Bracie Kochany!
Dzisiejszy wiersz napisałam w ubiegłe wakacje. Jest to wiersz napisany że tak powiem przez dziewczyna, która ma starszego brata, który naduzywa alkoholu. Napisałam go po wysłuchaniu pewnej piosenki. Macie ja na Górze. Zapraszam!
Gdy przyszłam dziś do ciebie,
Ty się uśmiechałes...
Uśmiechałes się szczerze,
Nie potrzebna ci była butelka
Chociaż nie jestem do końca pewna.
Może, jednak wypiłes...
Bracie Kochany!
Choć różnimy się między sobą,
Prawie wszystkim, ale tych różnic nie będę wymieniać, bo jest ich dużo...

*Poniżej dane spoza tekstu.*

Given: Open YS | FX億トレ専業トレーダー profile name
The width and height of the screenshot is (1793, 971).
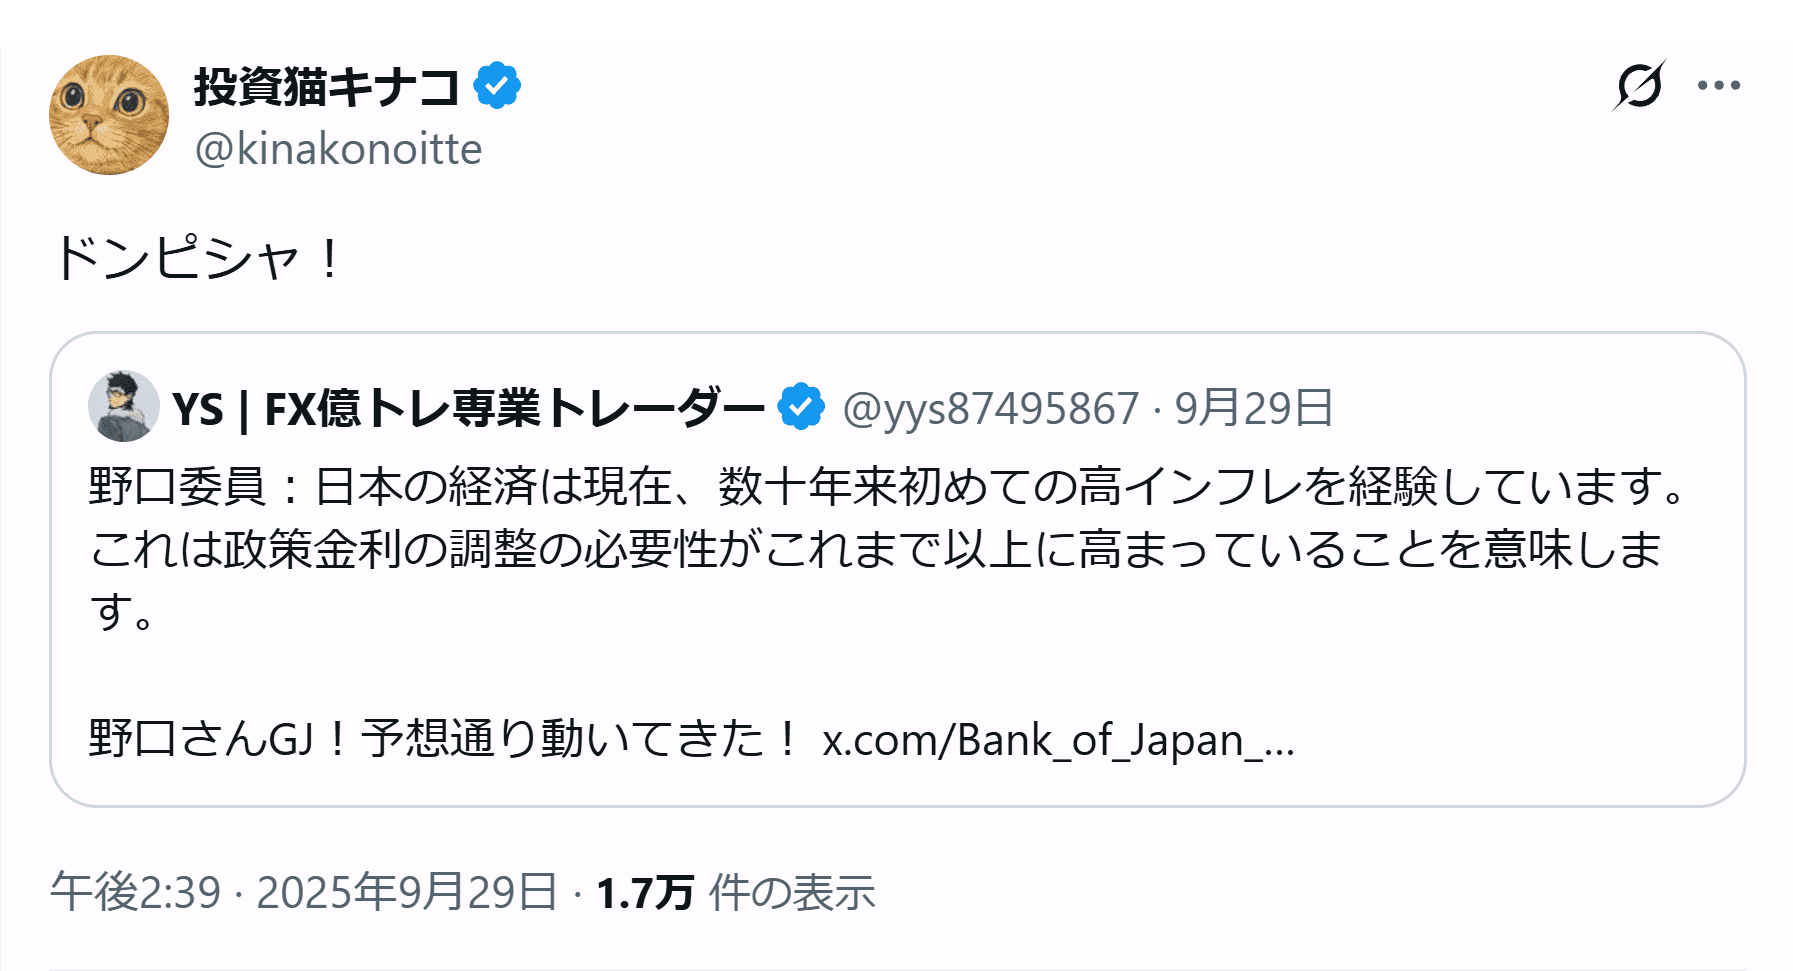Looking at the screenshot, I should [468, 408].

Musisz jednak coś wiedzieć,
Kocham...
Nie, te słowa straciły już wartość.
Miłuje....
Tak, to, to! To jest uczucie,
Które czuje do ciebie!
Nie umiem powiedzieć tego,
Ci w twarz.
Boję się.
Często masz w ustach alkohol,
Może w momencie kiedy powiem Ci te słowa, znowu będziesz pijany?
Bracie Kochany!
Twoi koledzy, cicho mamroczą
Nie trzeźwe myśli...
W nich widzę obrzydzenie,
Jednak w tobie coś innego.
Nie wiem co to jest...
Nie odkryłam jeszcze ciebie.
Niby widzę cię codziennie
A jednak nie umiem się do ciebie zbliżyć.
Jesteś odemnie starszy o te Kilka lat,
Nie umiem Ci tego powiedzieć w twarz.
Podczas naszych ostatnich rozmów,
Ty krzyczałeś na mnie.
Czasem mówisz nietrzeźwe myśli...
Powiem Ci tajemnice.
Kiedy wieczorem zasypiasz po pracy,
Wchodzę do ciebie do mieszkania.
Najciszej jak potrafię.
Staje w progu do twego pokoju i mowie: "Śpij dobrze braciszku. Kocham Cię".
Potem posyłam pocałunek.
Pocałunek pełen siostrzanych uczuć.
Wychodzę znow cicho,
I udaje się do domu.
Z twarzą wesoła,
Lecz z sercem zranionym.
To serce ma rany od noża.
Codziennie kiedy widzę cię z butelka przy ustach,
Wbijasz mi kolejny nóż.
Moje serce ma już kilkadziesiąt tych ran.
Nawet ich nie zlicze.
Nie wiesz, ale cała rodzina modli się,
O zdrowy rozum dla ciebie.
Bo go niestety utraciles...
Konczac już powiem tylko: "Kocham Cię! I jeśli kiedyś zajdzie potrzeba, to oddam życie abyś ty mógł żyć".